Items listed in a dataset
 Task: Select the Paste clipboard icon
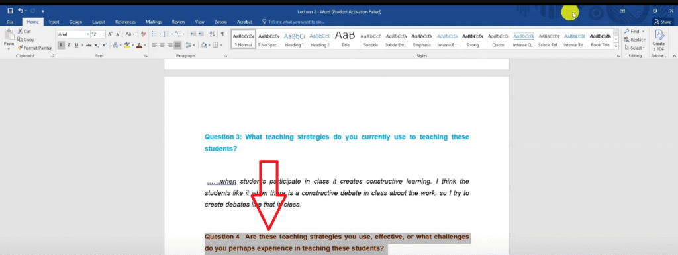tap(9, 36)
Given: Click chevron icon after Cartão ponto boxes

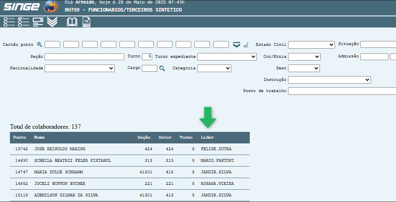Looking at the screenshot, I should [237, 45].
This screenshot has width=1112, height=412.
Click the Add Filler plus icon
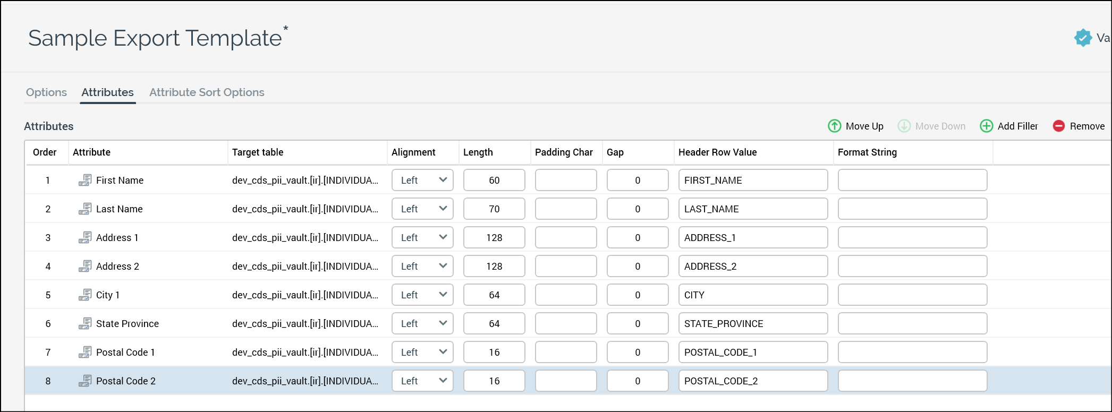click(986, 126)
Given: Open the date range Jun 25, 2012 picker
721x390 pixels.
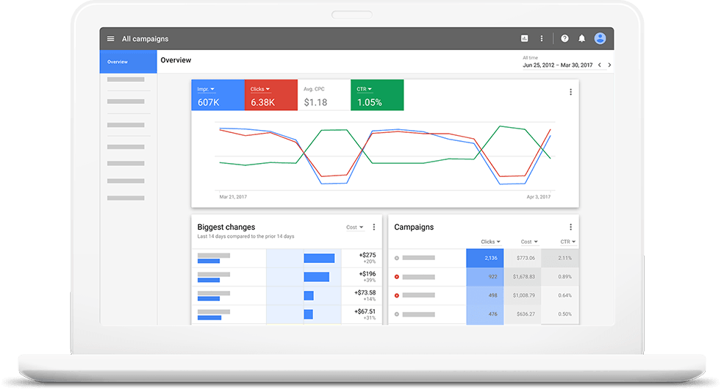Looking at the screenshot, I should point(556,65).
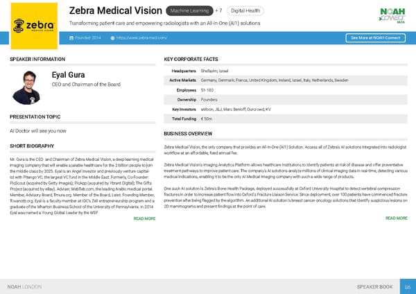Click the See More at NOAH Connect button

pos(375,37)
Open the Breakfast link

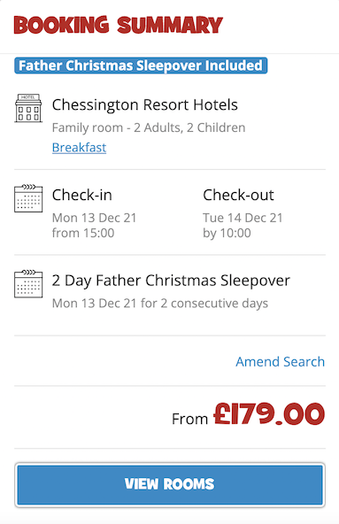[x=80, y=147]
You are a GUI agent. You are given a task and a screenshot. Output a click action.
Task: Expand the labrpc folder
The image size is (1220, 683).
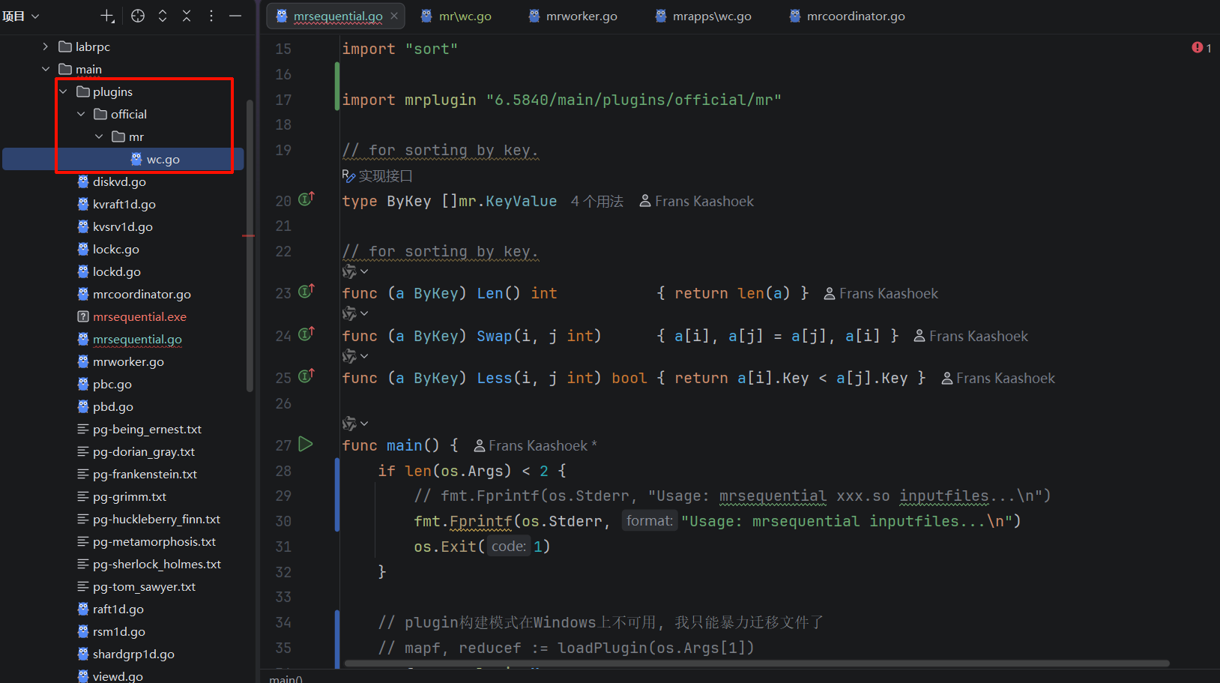(x=46, y=46)
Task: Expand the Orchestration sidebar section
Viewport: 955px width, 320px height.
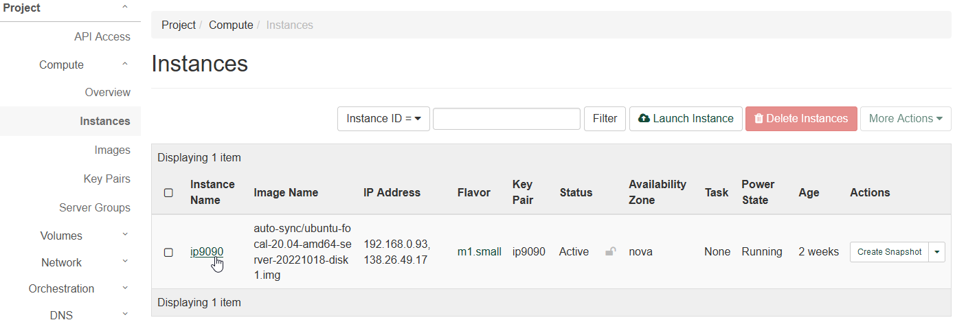Action: click(124, 288)
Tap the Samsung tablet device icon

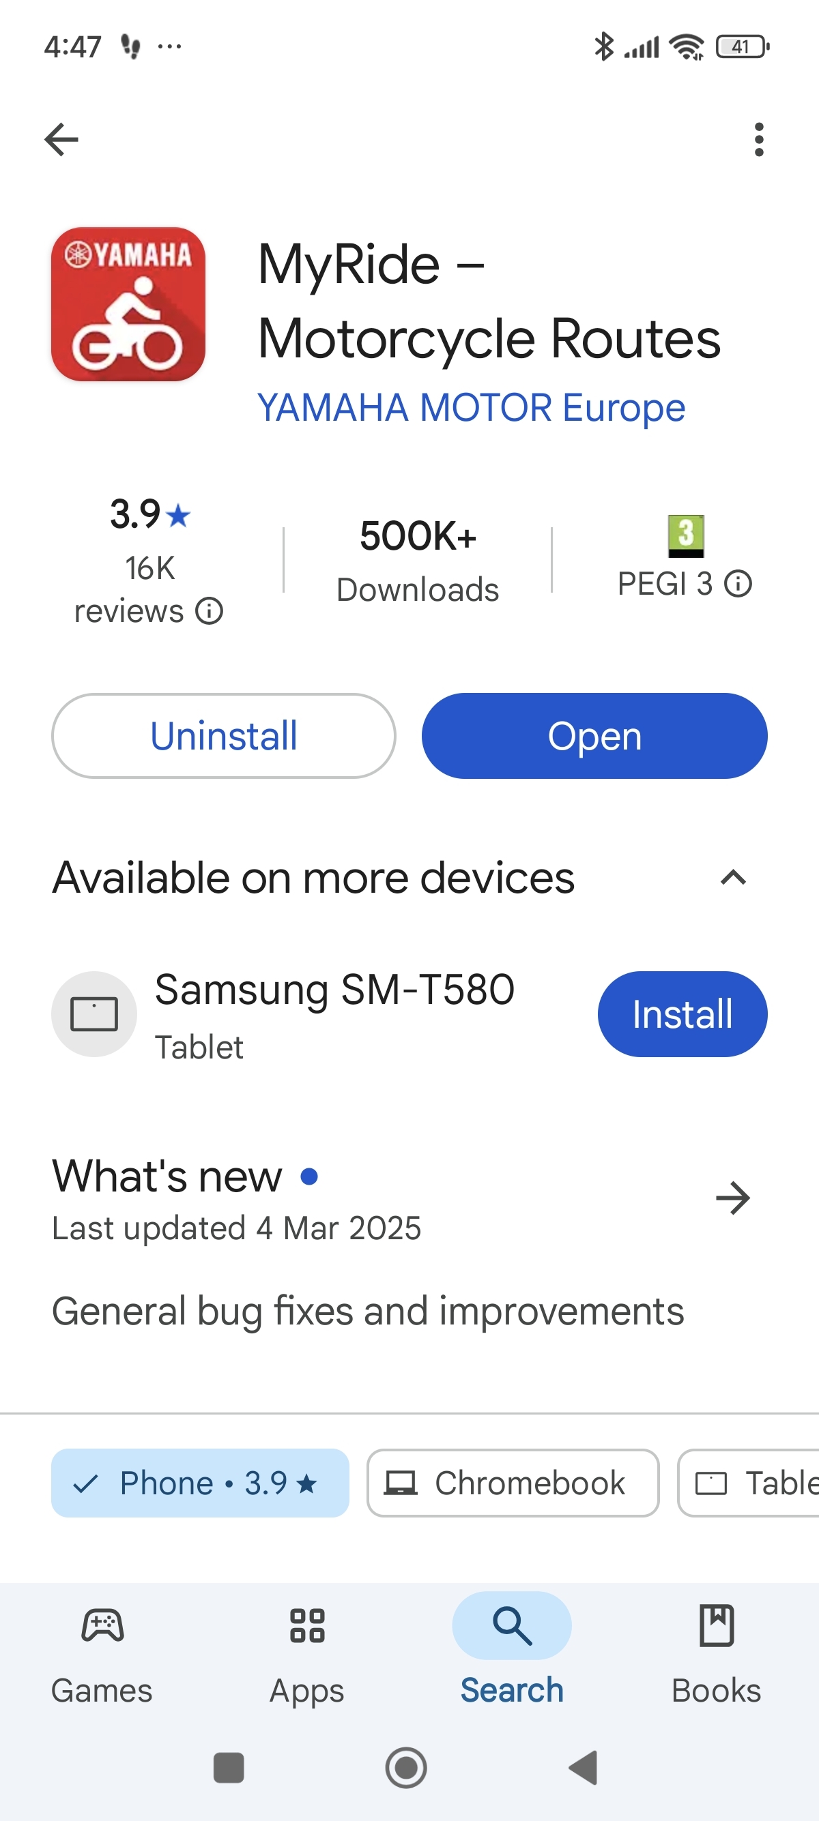tap(94, 1014)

_Directions for this task_
All lines in the records above with "Expand" need to be found and copied.

_Result of the task_
Task: Expand the labrpc folder
Task: Expand the Orchestration sidebar section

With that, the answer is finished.